What are the requirements for entry in the domestic aircraft register?

An aircraft is eligible for registration on the Bahamas domestic aircraft register if it is:

  • owned by:
    • a natural citizen of the Bahamas;
    • an individual citizen of a foreign state who is lawfully admitted for permanent residence in the Bahamas;
    • a corporation lawfully organised and doing business under Bahamian law; or
    • a government entity of the Bahamas; and
  • not registered under the laws of any foreign country.

However, an aircraft will not be registered or continue to be registered in the Bahamas if the minister for transport and aviation believes that:

  • the aircraft is registered outside the Bahamas and such registration is not invalidated by operation of law on the aircraft being registered in the Bahamas;
  • an unqualified person holds any legal or beneficial interest by way of ownership in the aircraft or any share therein;
  • it would be inexpedient in the public interest for the aircraft to be or continue to be registered in the Bahamas; or
  • the aircraft does not qualify for the issue of a certificate of airworthiness in accordance with the Civil Aviation (Safety) Regulations.

The following entities (and no others) are qualified to hold a legal or beneficial interest by way of ownership in an aircraft registered in the Bahamas or a share therein:

  • the Bahamian government;
  • a citizen or permanent resident of the Bahamas or other persons as approved by the minister; and
  • a corporation lawfully organised and doing business under Bahamian law.

Mortgages and encumbrances

Is there a domestic register for aircraft mortgages, encumbrances and other interests?

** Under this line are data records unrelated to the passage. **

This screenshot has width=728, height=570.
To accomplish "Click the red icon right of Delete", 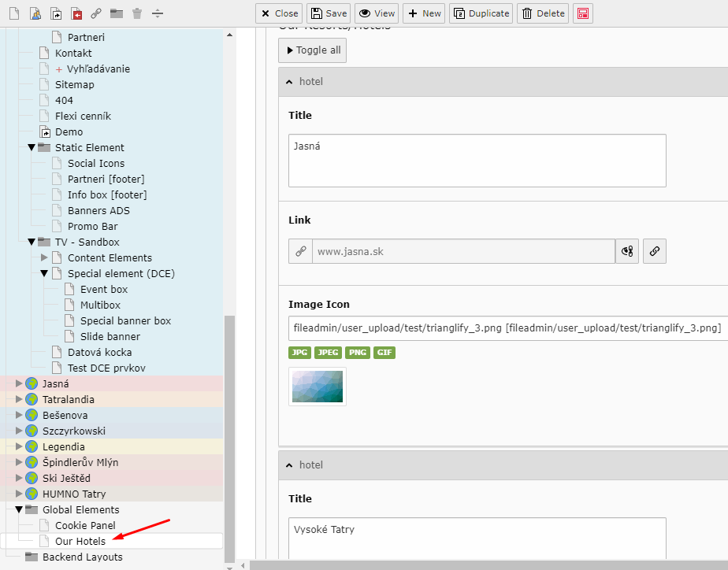I will tap(583, 13).
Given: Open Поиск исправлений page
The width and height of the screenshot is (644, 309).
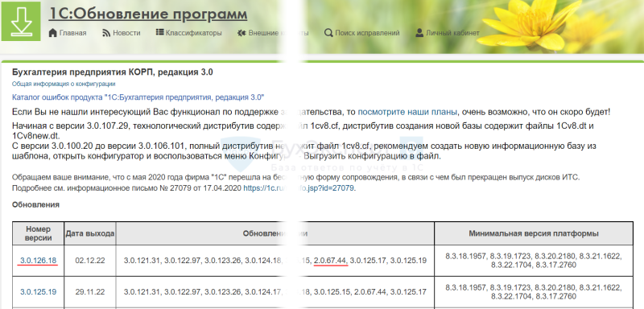Looking at the screenshot, I should 367,33.
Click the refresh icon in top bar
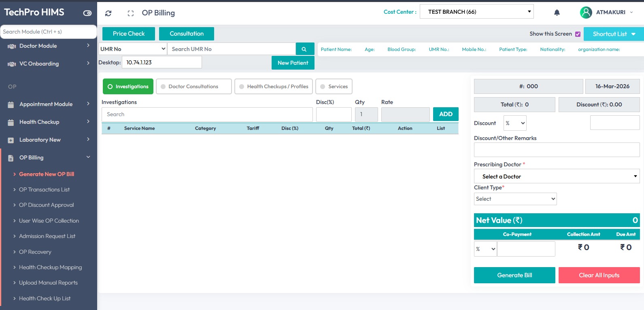The image size is (644, 310). pos(108,13)
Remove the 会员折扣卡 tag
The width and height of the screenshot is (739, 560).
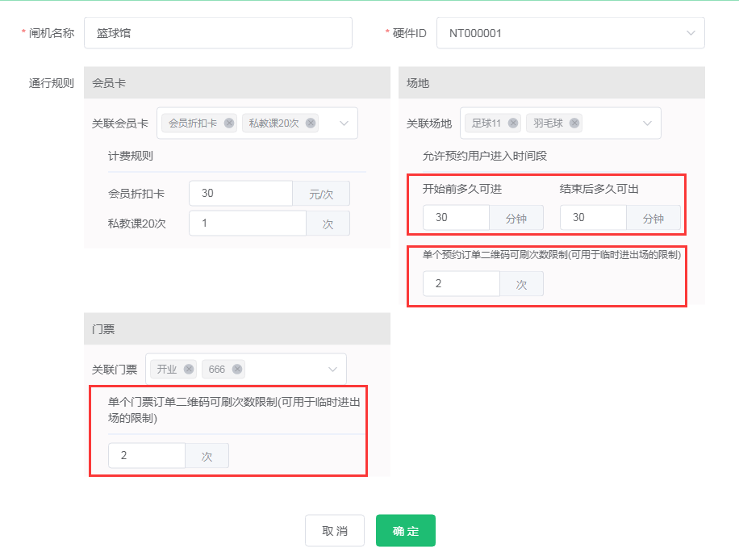(x=229, y=123)
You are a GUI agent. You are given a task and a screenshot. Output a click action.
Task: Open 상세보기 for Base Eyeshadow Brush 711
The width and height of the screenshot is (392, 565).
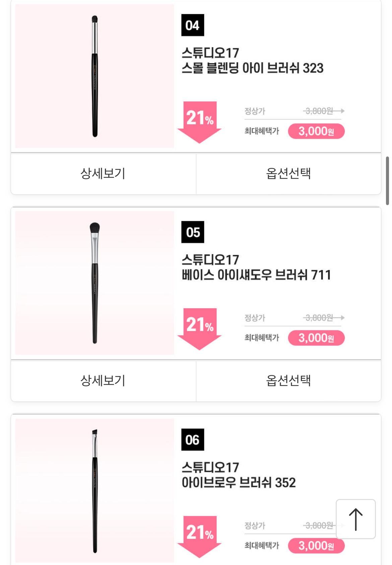pyautogui.click(x=103, y=381)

If so, what are the requirements and legal effects of registration?

No designated domestic register exists for aircraft mortgages, encumbrances and other interests in aircraft. Aircraft mortgages, encumbrances and other interests may be recorded with the Registrar General’s Department pursuant to the provisions of the Registration of Records Act.

Detention

What rules and procedures govern the detention of aircraft?

Aircraft detention is governed principally by the Civil Aviation Act 2016 and applicable regulations. Detention may arise in cases where, pursuant to Regulation 14(4) of the Civil Aviation (General) Regulations 2017, an authorised person (ie, any person authorised by the director general, either generally or in relation to a particular case or class of cases) determines that an aircraft is intended or likely to be flown in such circumstances that the flight would involve an offence in contravention of the Civil Aviation (General) Regulations or be a cause of danger to persons in the aircraft, or to persons or property on the ground. Under Regulation 18 of the Civil Aviation (General) Regulations, if the director general or an authorised person believes that a flight would be dangerous to any person or property and contravenes any provision of the regulations, or is likely to be flown in a condition unfit for the flight or where any aircraft is intended or likely to be flown in such circumstances that a provision relating to the licensing of air transport in the Bahamas would be contravened in relation to the flight, the director general or an authorised person may direct the operator or the pilot in command of the aircraft that he or she is not to permit the aircraft to make a particular flight or any other flight of such description as may be specified in the direction until the direction has been revoked by the minister of transport and aviation or any authorised person. Necessary steps may also be taken to detain the aircraft.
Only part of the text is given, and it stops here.